Cytolin® is a mouse monoclonal antibody that was originally developed to identify a specific type of immune cell called a cytotoxic T cell, or CTL. Subsequent work showed that the antigen Cytolin® bound to was the cellular antigen CD11a, which along with CD18 makes up the cellular adhesion molecule LFA-1. In the 1990s a number of researchers reported that LFA-1 appeared to be critical for HIV infection. These observations, along with the unique reactivity of Cytolin® for CTLs, prompted the company to explore the administration of Cytolin® to HIV-infected people to determine if it could perturb the natural course of HIV infection. These uncontrolled clinical studies showed treatment with Cytolin® appeared to stabilize immunity and in some cases reduce viral burden.

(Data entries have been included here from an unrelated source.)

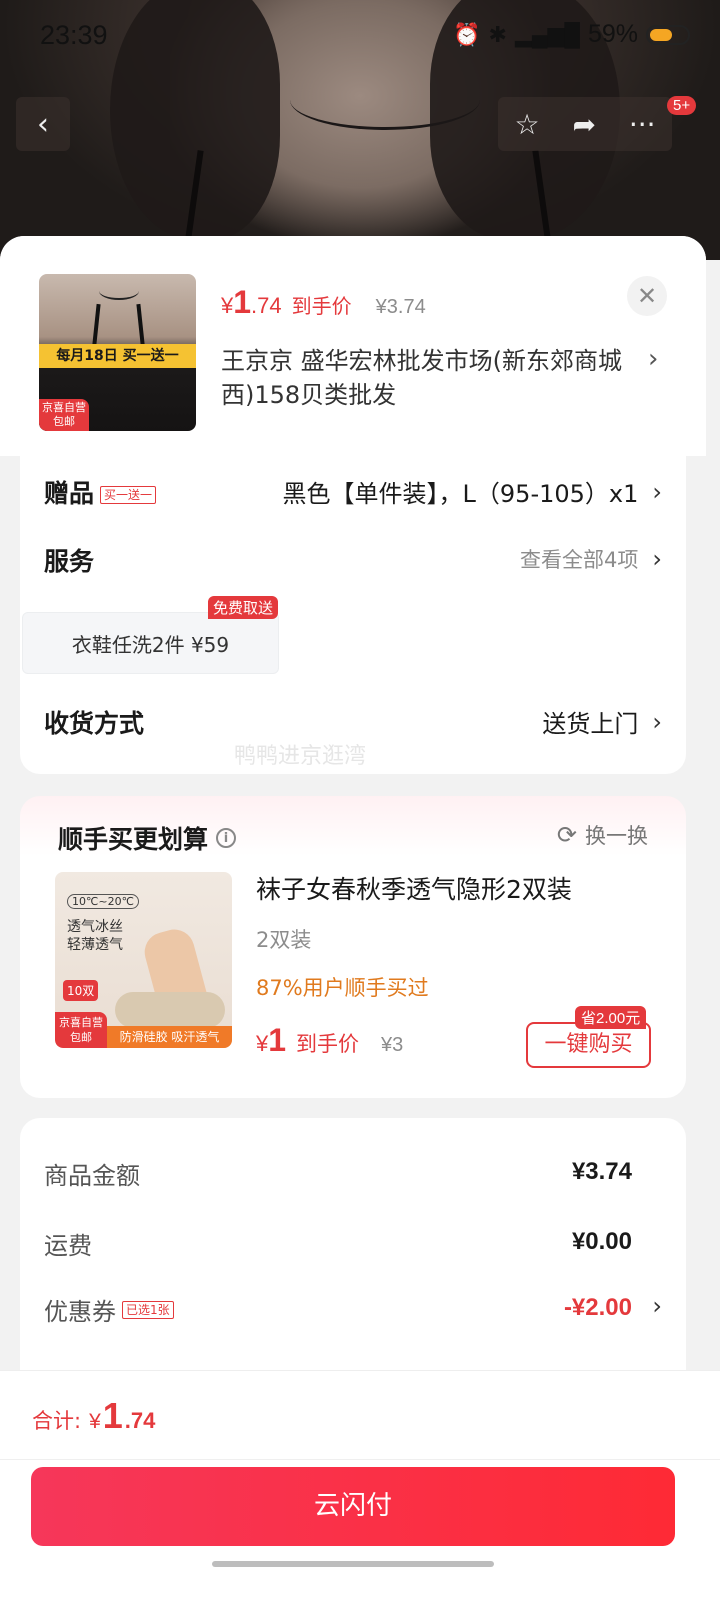  Describe the element at coordinates (328, 1044) in the screenshot. I see `recommend-price-label: 到手价` at that location.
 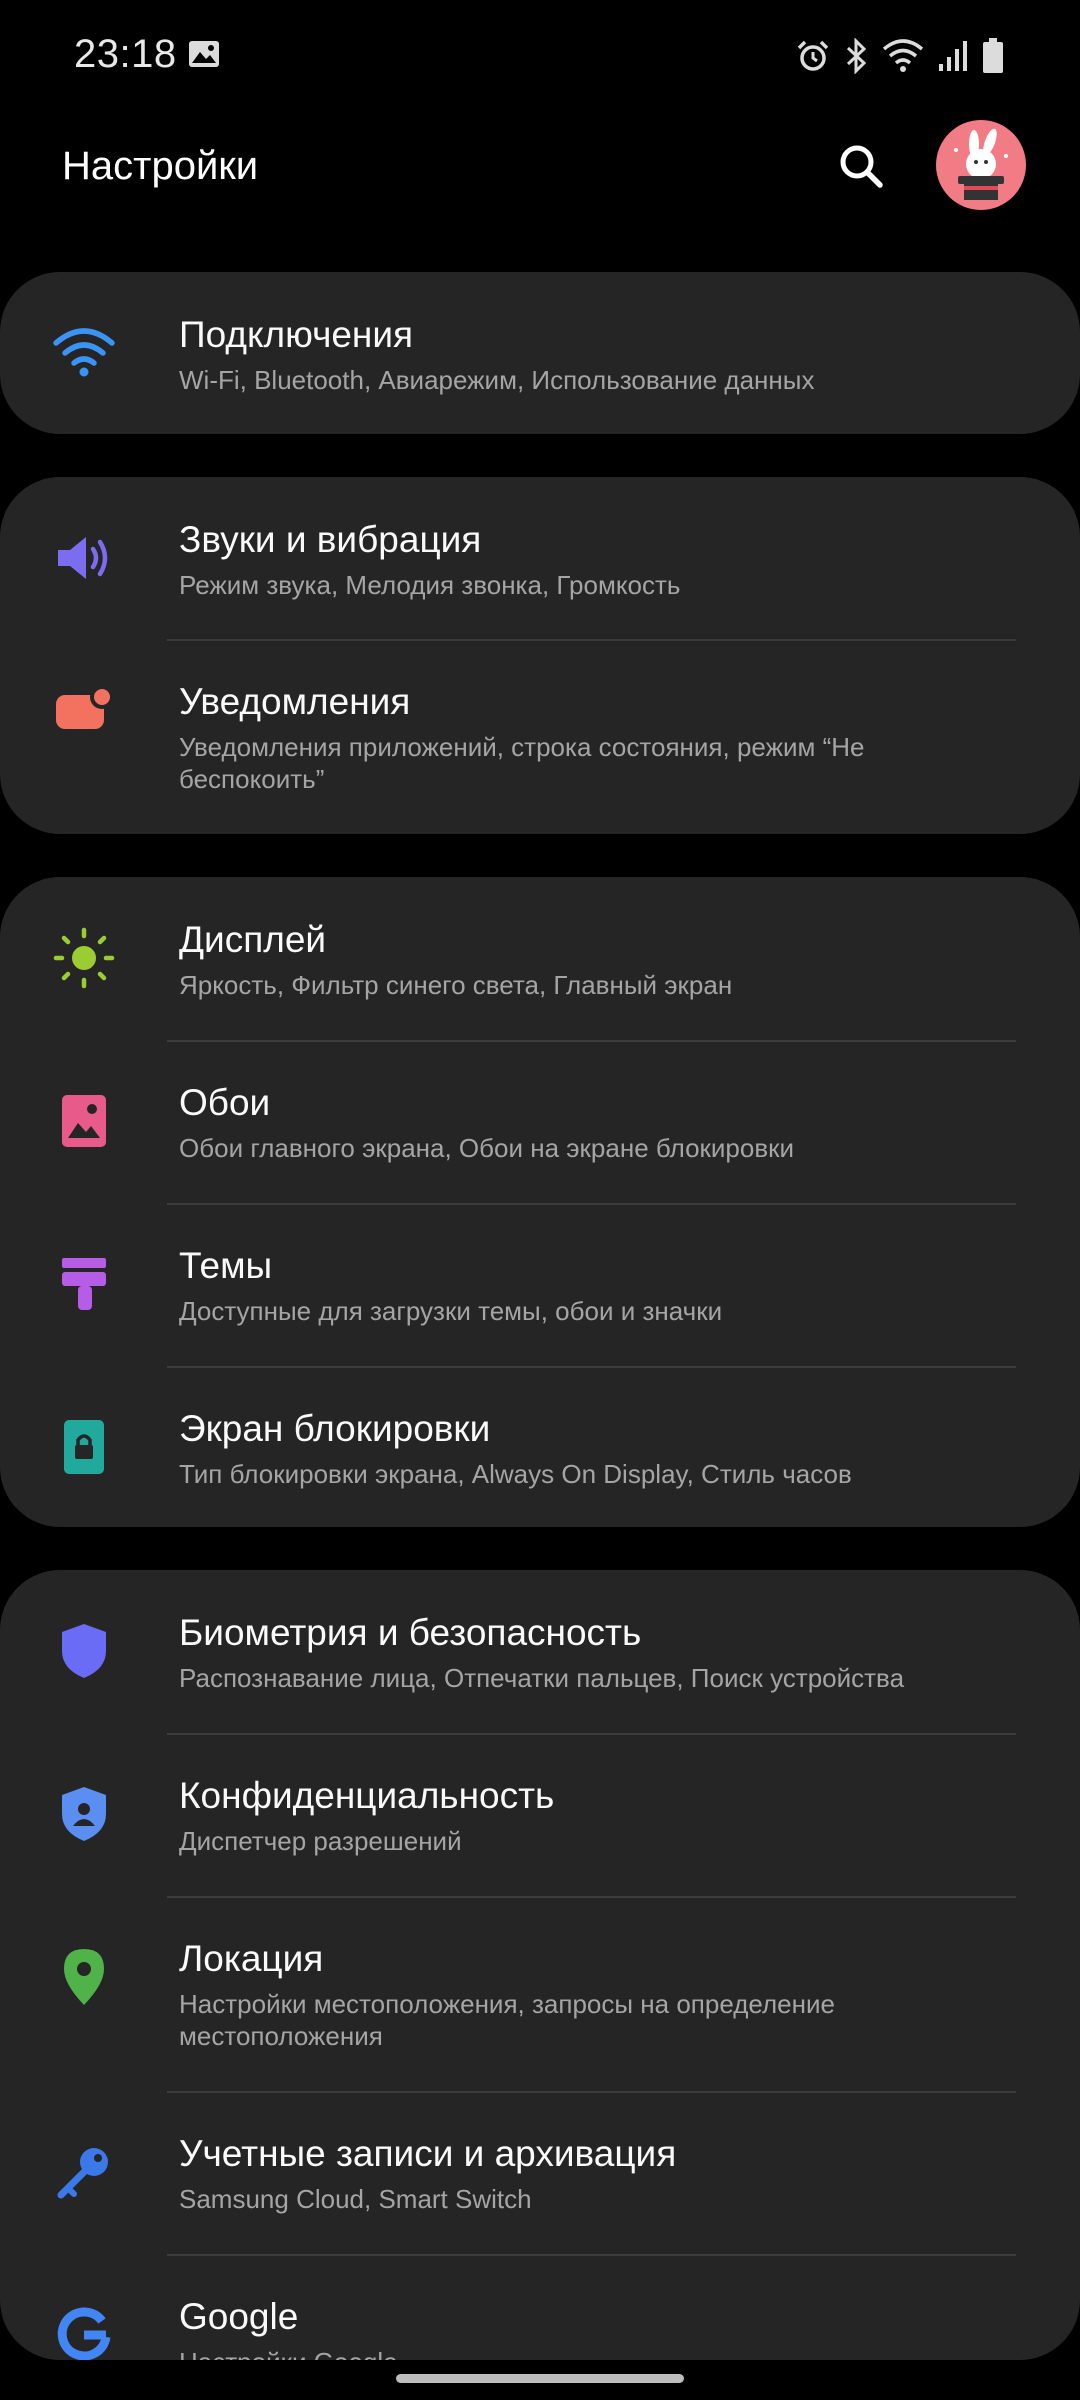 What do you see at coordinates (367, 1796) in the screenshot?
I see `item-title: Конфиденциальность` at bounding box center [367, 1796].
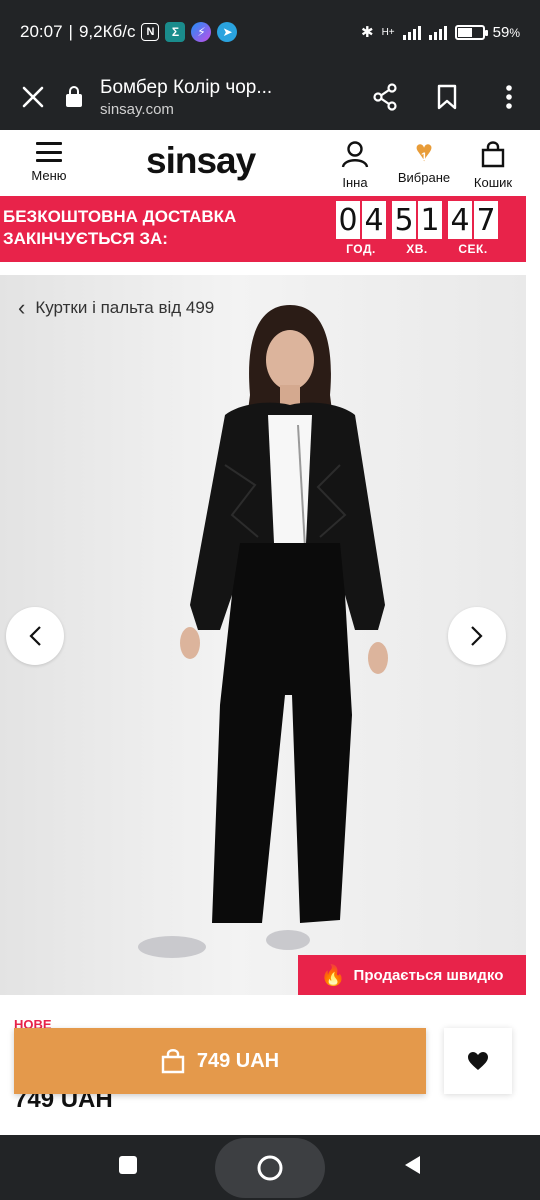 Image resolution: width=540 pixels, height=1200 pixels. I want to click on timer-hours: 04 ГОД., so click(361, 228).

Based on these encouraging findings the company decided to explore exactly where Cytolin® bound to CD11a. LFA-1 normally functions in the body as an adhesion molecule and is a critical component of the immune response. Under normal circumstances LFA-1 on immune cells binds to its cognate receptor (called ICAM) on the other cells and allows for a tight connection between cells so that a productive immune response can occur. Interestingly, virtually all other anti-CD11as antibodies available at that time were targeted to the site of the CD11a molecule that bound to ICAM, resulting in antibodies that block immune activity. The results of the binding studies with Cytolin® showed that unlike other CD11a specific antibodies, Cytolin® did not bind to the ICAM binding region of the molecule. As a consequence of this unique specificity, Cytolin® did not block the normal function of CD11a.
Further work showed that in addition to cytotoxic T lymphocytes (CTLs) Cytolin® also appears to bind another type of immune cell called a dendritic cells (DCs) . Both of these cells are critical to the control of viral burden in HIV infected individuals. By binding to these cells, Cytolin® appears induce an antiviral activity that can impede infection of new cells and presumably lead to a reduction in viral burden. A fully humanized version of Cytolin® will begin testing this year to confirm and extend our understanding of how to apply this new approach to the treatment of HIV/AIDS.